▶ _Exercise brief_
Extract, without alteration, every line of the records from the line containing "Click the Kadastra apzīmējums column header" up to and including the final line of the records.

--*--

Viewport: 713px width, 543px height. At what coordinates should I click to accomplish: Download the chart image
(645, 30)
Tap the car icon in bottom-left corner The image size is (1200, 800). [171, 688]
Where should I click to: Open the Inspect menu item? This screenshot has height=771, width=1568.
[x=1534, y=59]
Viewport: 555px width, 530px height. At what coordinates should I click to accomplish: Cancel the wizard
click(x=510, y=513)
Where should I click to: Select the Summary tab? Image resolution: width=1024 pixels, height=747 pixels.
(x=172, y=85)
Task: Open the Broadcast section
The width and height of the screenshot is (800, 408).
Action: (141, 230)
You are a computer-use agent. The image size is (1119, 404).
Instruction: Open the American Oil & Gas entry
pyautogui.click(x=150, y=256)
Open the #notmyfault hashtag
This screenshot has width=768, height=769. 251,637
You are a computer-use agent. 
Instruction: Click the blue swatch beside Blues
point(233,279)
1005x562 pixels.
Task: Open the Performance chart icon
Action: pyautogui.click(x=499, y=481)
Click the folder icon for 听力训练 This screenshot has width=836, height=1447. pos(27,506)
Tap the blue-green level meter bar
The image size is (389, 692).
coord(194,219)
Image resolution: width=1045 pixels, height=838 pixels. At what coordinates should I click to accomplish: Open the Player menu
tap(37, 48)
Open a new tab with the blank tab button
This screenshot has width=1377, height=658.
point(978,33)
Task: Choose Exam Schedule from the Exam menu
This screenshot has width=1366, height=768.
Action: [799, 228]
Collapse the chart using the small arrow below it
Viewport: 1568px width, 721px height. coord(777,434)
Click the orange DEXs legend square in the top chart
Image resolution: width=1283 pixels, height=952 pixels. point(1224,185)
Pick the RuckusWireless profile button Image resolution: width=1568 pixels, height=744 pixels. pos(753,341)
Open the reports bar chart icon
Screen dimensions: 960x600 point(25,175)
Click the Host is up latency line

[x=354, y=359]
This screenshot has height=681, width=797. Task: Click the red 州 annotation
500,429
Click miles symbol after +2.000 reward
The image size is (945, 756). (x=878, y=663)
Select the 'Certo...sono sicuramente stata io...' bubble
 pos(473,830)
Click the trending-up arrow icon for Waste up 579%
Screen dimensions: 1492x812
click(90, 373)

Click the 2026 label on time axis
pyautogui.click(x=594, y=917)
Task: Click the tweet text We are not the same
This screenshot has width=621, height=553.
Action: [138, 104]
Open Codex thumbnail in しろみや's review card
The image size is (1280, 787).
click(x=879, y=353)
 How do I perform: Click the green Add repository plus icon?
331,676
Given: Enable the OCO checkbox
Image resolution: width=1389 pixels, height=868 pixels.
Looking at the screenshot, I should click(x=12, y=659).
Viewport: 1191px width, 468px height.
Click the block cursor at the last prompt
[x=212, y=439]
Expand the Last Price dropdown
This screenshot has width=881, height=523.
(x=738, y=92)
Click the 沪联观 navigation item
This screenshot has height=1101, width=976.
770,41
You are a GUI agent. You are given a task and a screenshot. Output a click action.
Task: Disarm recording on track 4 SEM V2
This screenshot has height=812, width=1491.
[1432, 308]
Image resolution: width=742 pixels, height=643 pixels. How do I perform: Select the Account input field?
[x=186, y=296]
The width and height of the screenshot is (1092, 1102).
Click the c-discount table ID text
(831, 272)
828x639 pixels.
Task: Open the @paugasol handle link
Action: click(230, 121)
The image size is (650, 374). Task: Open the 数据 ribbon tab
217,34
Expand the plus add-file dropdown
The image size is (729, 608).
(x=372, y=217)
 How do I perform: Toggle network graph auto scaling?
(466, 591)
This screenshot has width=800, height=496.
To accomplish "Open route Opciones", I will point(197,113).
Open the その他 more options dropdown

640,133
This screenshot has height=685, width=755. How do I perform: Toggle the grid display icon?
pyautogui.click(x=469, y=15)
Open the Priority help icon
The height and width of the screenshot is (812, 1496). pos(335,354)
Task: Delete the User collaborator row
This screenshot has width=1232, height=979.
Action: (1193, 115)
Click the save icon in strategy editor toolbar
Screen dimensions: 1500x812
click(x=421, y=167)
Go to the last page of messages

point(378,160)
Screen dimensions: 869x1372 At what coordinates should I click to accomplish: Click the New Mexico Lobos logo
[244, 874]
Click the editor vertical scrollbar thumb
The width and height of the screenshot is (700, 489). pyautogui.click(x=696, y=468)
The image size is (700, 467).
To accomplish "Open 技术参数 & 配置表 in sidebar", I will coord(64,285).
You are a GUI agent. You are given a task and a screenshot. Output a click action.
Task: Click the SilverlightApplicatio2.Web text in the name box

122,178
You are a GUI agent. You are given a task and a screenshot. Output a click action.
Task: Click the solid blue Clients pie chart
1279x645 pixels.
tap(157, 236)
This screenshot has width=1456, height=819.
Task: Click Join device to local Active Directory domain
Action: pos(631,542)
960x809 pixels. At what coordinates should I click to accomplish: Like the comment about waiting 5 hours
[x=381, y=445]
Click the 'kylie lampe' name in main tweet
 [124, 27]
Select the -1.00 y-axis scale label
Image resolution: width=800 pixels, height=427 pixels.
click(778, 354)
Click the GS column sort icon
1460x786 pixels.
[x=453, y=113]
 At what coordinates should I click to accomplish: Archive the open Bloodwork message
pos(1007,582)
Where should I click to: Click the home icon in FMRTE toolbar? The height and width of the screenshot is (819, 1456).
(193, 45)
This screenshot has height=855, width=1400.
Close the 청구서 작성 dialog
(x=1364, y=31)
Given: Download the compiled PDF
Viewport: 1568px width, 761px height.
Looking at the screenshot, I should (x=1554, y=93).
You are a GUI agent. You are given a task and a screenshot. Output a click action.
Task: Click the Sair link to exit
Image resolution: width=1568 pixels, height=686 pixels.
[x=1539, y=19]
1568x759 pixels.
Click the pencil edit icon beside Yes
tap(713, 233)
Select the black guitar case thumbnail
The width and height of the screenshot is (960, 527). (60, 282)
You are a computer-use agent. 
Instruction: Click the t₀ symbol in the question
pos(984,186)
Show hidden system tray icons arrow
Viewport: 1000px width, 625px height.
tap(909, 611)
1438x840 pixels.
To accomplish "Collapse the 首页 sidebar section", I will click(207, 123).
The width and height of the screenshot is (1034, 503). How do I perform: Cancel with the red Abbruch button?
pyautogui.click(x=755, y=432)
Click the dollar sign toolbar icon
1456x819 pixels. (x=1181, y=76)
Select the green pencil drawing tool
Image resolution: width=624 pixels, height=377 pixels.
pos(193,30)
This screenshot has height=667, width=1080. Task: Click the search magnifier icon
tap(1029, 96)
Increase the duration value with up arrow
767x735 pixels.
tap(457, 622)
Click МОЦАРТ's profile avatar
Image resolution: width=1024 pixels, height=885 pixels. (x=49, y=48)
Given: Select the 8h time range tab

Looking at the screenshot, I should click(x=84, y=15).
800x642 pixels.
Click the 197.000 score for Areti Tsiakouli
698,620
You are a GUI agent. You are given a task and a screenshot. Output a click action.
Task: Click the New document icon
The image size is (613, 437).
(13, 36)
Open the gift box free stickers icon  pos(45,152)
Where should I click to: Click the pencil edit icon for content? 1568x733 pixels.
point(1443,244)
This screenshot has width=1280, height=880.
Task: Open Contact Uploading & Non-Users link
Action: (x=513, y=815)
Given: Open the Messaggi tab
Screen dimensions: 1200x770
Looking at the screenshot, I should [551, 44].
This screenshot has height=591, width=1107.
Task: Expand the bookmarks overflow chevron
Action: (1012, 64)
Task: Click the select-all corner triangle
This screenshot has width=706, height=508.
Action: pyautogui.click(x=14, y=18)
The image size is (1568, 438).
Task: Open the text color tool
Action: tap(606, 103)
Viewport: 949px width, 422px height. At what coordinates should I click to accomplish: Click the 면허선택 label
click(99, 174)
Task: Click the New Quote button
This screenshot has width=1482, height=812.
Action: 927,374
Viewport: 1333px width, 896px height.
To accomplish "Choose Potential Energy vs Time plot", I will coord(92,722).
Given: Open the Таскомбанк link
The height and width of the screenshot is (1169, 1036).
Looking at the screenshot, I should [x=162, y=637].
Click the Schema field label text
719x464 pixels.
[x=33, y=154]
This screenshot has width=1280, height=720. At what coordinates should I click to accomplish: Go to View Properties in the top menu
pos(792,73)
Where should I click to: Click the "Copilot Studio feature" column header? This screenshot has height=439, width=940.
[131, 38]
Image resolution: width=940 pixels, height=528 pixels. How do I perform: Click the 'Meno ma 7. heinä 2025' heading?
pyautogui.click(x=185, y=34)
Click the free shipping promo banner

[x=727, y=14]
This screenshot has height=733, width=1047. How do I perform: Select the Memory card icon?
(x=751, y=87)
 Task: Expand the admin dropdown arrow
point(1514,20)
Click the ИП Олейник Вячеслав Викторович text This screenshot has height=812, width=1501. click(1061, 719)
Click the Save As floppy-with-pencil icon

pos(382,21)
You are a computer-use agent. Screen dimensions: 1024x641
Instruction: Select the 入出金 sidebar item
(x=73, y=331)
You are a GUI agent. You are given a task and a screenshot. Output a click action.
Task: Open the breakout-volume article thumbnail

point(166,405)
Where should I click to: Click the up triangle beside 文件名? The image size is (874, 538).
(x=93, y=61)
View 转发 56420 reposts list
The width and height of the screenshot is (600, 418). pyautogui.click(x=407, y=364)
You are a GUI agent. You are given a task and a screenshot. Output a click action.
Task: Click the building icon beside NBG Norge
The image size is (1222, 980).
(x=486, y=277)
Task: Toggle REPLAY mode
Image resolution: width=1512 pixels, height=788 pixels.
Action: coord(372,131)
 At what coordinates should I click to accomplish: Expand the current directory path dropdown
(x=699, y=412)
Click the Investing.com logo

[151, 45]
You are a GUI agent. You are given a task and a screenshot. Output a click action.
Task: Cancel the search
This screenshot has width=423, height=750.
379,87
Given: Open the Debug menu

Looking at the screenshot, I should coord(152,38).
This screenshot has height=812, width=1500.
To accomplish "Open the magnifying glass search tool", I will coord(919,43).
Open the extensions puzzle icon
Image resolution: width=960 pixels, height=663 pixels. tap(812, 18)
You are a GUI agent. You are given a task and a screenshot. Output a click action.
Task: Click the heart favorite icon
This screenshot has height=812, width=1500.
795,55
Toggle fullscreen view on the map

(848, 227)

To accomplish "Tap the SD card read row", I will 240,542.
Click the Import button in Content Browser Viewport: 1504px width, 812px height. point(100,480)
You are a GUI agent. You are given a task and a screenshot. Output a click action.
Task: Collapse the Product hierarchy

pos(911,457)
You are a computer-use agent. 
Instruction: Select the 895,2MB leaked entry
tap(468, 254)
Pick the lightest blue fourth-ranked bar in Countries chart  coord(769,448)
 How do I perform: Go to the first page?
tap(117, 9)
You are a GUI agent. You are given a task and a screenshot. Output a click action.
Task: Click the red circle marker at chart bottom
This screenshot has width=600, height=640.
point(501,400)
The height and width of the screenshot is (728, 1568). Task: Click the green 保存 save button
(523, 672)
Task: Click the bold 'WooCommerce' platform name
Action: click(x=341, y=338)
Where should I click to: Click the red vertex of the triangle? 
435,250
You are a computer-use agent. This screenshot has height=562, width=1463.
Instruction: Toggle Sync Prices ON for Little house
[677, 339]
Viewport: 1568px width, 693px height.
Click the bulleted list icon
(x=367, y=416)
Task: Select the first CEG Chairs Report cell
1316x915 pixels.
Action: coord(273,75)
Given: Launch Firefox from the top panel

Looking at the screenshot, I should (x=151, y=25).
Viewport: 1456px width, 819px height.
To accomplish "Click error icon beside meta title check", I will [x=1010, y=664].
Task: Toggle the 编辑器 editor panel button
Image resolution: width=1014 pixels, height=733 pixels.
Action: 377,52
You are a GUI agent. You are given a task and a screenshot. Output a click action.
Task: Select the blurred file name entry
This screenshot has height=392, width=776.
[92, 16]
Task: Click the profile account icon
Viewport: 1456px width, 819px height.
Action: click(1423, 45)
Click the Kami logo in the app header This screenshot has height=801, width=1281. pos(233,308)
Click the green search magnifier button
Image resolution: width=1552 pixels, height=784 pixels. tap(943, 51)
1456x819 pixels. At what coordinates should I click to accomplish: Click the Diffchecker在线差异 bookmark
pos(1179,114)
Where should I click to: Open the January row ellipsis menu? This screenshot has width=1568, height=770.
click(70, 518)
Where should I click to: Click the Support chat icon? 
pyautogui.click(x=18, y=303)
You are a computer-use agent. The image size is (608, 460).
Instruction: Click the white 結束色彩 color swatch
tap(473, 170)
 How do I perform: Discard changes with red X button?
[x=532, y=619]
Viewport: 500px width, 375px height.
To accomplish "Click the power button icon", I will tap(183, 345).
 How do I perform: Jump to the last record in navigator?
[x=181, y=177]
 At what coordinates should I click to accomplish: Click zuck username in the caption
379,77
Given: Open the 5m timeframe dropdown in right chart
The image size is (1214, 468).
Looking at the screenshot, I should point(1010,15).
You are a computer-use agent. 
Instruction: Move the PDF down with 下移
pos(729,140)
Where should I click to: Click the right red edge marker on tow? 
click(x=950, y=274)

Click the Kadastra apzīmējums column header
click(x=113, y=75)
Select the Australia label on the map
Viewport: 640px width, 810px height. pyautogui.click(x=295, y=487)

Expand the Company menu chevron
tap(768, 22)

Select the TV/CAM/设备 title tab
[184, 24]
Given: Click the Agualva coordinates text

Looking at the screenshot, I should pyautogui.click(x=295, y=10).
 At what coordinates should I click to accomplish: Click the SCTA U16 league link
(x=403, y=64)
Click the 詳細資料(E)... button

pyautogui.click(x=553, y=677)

--*--

▶ _Complete response_
Click the Kadastra apzīmējums column header
click(x=113, y=75)
Select the Australia label on the map
Viewport: 640px width, 810px height. pyautogui.click(x=295, y=487)

Expand the Company menu chevron
tap(768, 22)

Select the TV/CAM/设备 title tab
[184, 24]
Given: Click the Agualva coordinates text

Looking at the screenshot, I should pyautogui.click(x=295, y=10).
 At what coordinates should I click to accomplish: Click the SCTA U16 league link
(x=403, y=64)
Click the 詳細資料(E)... button

pyautogui.click(x=553, y=677)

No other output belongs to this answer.